メタボリック症候群と膀胱に関する研究の抜粋から、「研究課題/領域番号 |」で始まり「医学部附属病院, 医員 (70529346)」に至るまでの部分を、一字も変えずに抜き出せ。

--- 本文抜粋 ---

研究課題/領域番号 |
23390380
|
研究機関 | 福井大学 |
研究代表者 |
横山 修 福井大学, 医学部, 教授 (90242552)
|
研究分担者 |
伊藤 秀明 福井大学, 医学部, 助教 (00345620)
多賀 峰克 福井大学, 医学部附属病院, 医員 (00529349)
黒川 哲之 福井大学, 医学部附属病院, 医員 (70529346)
渡邉 望 福井大学, 医学部附属病院, 医員 (80572429)
秋野 裕信 福井大学, 医学部, 准教授 (90159335)
|
研究期間 (年度) |
2011-04-01 – 2014-03-31
|
キーワード | メタボリック症候群 / 下部尿路症状 / レニンアンギオテンシン / 高血圧 / 食塩過剰 / 肥満 / プロスタグランジン / 膀胱機能 |
研究概要 |
メタボリック症候群にみられる変化は全身臓器に生じており、膀胱も例外ではない。メタボリック症候群にみられる臓器障害はその局所のレニンアンギオテンシン系(RAS)が関与しているとの報告があり、心肥大や動脈硬化もその本体は局所RASと言われている。我々は、MetS病態モデルとしてOLETFラットを用い、正常食でも6ヶ月の時点で体重増加、高血圧、インスリン抵抗性、脂質異常がみられ、また膀胱内圧測定で排尿筋過活動の所見があることを報告した。酸化ストレスマーカーである8-OHdG濃度も膀胱では高いこと、膀胱壁伸展に伴う上皮由来ATP、Prostaglandin E2、NGFが多く放出され、これが膀胱知覚神経C線維を刺激して排尿過活動を引き起こすものと推察された。また膀胱壁ではムスカリン受容体、プリン受容体、iNOS、プロスタノイド受容体の発現も増えており、これは新規治療に繋がる結果と思われた。ヒト高血圧の病態モデルとして、食塩感受性ラット・食塩抵抗性ラットを用い、高食塩食(8%)、一定水分量(40ml/day)にて高血圧を認めるラットで、排尿回数の増加を確認した。食塩抵抗性ラットでは高食塩食(8%)でも血圧上昇や、排尿回数増加もなかった。 MetSと下部尿路機能障害に共通の発症リスクが存在するならば、MetSの予防・治療はLUTSの改善につながるはずである。アンギオテンシン受容体サブタイプのうちAT1受容体に拮抗するARBは高血圧症の治療薬であるが、ARB投与のLUTS患者と他の降圧薬投与の患者では、IPSSのスコア-に有意な差があることを報告した(Neurourol Urodyn, 2013)。また、MetS病態モデルにARBを投与すると血圧の低下とともに膀胱上皮由来のメディエーターの放出が低下、1日の尿量も減少した。したがってARBはMetSに伴う過活動膀胱の治療薬になり得る。

--- データ ---

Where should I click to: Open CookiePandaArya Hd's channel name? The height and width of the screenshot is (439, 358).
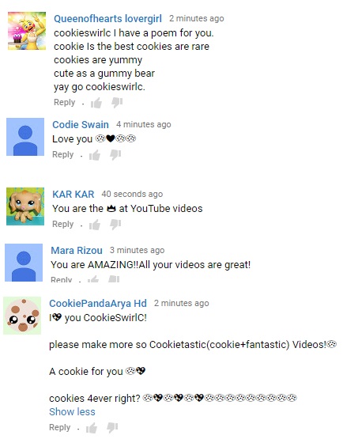98,303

---

— 解答欄 —
研究課題/領域番号 |
23390380
|
研究機関 | 福井大学 |
研究代表者 |
横山 修 福井大学, 医学部, 教授 (90242552)
|
研究分担者 |
伊藤 秀明 福井大学, 医学部, 助教 (00345620)
多賀 峰克 福井大学, 医学部附属病院, 医員 (00529349)
黒川 哲之 福井大学, 医学部附属病院, 医員 (70529346)